August 17, 2017

Sunghee Lee and Other SRC Researchers Assess the Total Survey Error in Respondent Driven Sampling

By Brady West

Abstract showing response driven survey networkIn a recent publication in the Journal of Official Statistics, Sunghee Lee and her SRC colleagues Tuba Suzer-Gurtekin, James Wagner, and Rick Valliant applied the well-known Total Survey Error (TSE) framework to further understand potential sources of error in estimates produced by Respondent Driven Sampling (RDS). The various sources of error in RDS estimates have not been studied with this level of conceptual rigor before, and this article provides an important contribution to the literature in this area with several important take-away points for researchers using this type of non-probability sampling (which is often used to sample hard-to-reach populations). Researchers using RDS often make strong assumptions about the nonresponse and measurement errors (or lack thereof) associated with this technique, and this article provides important empirical evidence about the magnitudes of these types of errors.

The authors begin by providing a nice overview of the basics of RDS for those who may not be familiar with the technique, focusing on key recruitment concepts (such as recruitment coupons, which are required for study participation) and the importance of social networks for the technique. They also discuss how estimators are formed based on the RDS design, and the importance of the sizes of social networks for those estimators (interestingly, the only estimators proposed in this literature have been descriptive in nature, and estimators of parameters like regression coefficients have not yet been clearly defined). Next, they review some of the key assumptions underlying estimation based on this technique, and why some of these assumptions might be unreasonable in practice. Finally, they apply the TSE framework to RDS, and discuss the various sources of error that might arise when applying RDS in real data collections.

They then present the results of analyses of two publicly available data sets from studies that used RDS to collect information on persons at risk of HIV, and focus on the nonresponse error arising from the recruitment process in addition to measurement error in reports of network size. Importantly, these two public use data sets contain coupon distribution information from the recruitment process, which is essential for studying potential nonresponse errors in this context.
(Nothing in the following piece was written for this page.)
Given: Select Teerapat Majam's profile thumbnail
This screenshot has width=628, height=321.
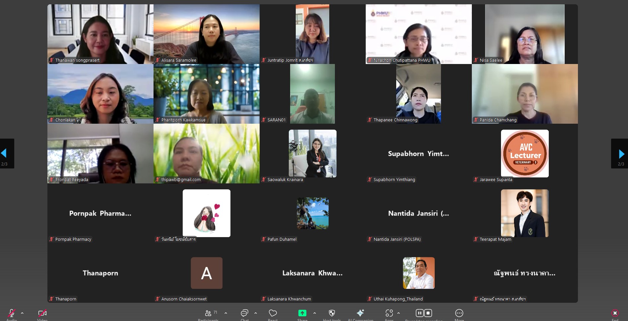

The authors found that many recruitment chains, which are important for the RDS process, ended or “died” very early (in both studies, less than one coupon was redeemed per potential recruiter), which is contrary to a common assumption of exponential growth in the chains, and that coupon redemption rates (as proxies of response rates) were relatively low. Furthermore, respondents within the same recruitment chain tended to have very similar characteristics (or, put differently, within-chain correlations were quite high). In addition, the authors presented evidence of potential nonresponse bias, finding that recruiters with lower income and higher health risks generated more recruits, and that peers with stronger relationships were more likely to accept recruitment coupons. These findings suggested that the recruitment process is not in fact random, which is another common assumption underlying RDS.
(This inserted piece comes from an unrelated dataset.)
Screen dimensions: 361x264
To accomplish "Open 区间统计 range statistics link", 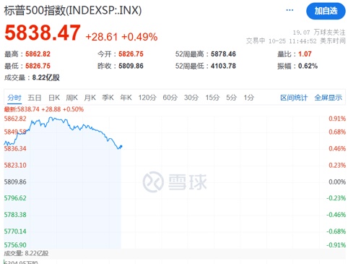I will pyautogui.click(x=294, y=98).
In terms of measurement error, self-reported network sizes were found to be quite variable and in some cases unreasonable (in one of the studies, 5.9% of reports were zero, and one report was 2,100), suggesting possible measurement error in these reports (which are essential for estimation based on the RDS technique). These results were important because RDS assumes that there is a positive relationship between network size and the probability of being selected for recruitment, and widely varying network sizes can lead to weighting effects on estimates (both in terms of bias and variance). The authors demonstrated how both estimates of descriptive statistics and the variances of those estimates were strongly affected by the highly variable weights that resulted. The authors also considered the effects of the weights on estimates of bivariate associations in logistic regression models, and found that the extreme weights can result in unexplainable and unreasonable associations. These results spoke to the importance of trying to apply different weight smoothing approaches when using these types of estimators.

In conclusion, the authors emphasize the importance of assessing these errors and assessing the sensitivity of estimates to different weighting approaches in a given study before trying to make inferences about hard-to-reach populations. They discuss the potential advantages of follow-up interviews, and how careful design of these interviews should be considered. They also discuss possible techniques for incorporating the errors that they discovered in inferential procedures, introducing many possible avenues for future research.
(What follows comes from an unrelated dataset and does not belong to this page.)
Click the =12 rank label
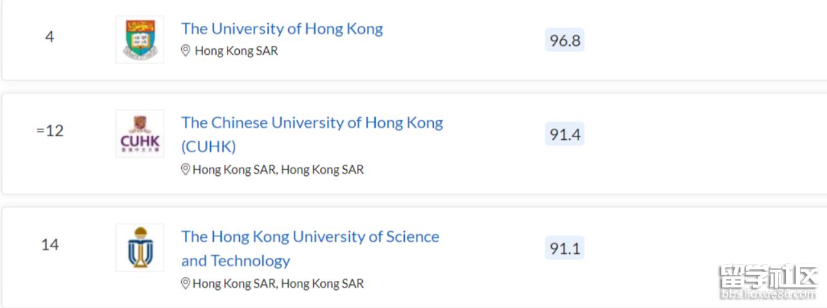 (50, 131)
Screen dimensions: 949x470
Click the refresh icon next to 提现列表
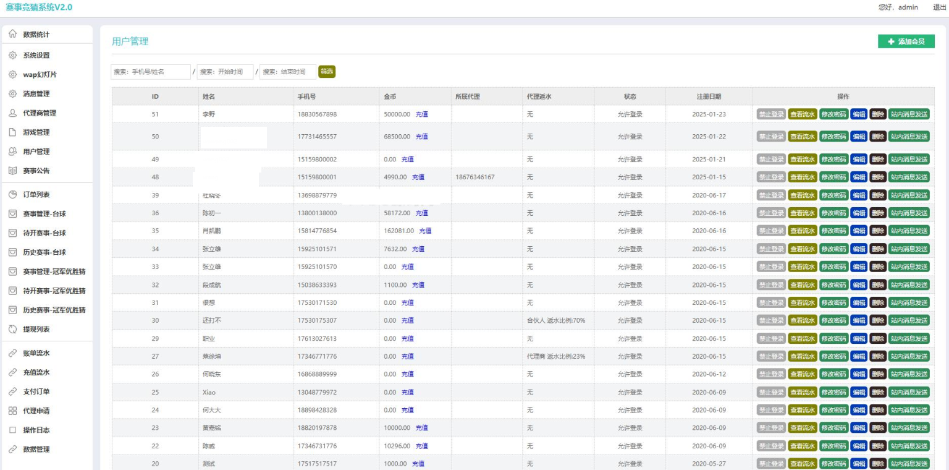12,330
This article presents a careful study of the errors that can arise in RDS, and confirms that similar types of survey errors occurred in two independent RDS studies of at-risk populations. As is the case with any empirical studies that carefully apply the TSE framework to a given type of survey design, the errors identified should help future researchers applying such designs to make better inferences and think carefully about how these types of RDS designs can be improved.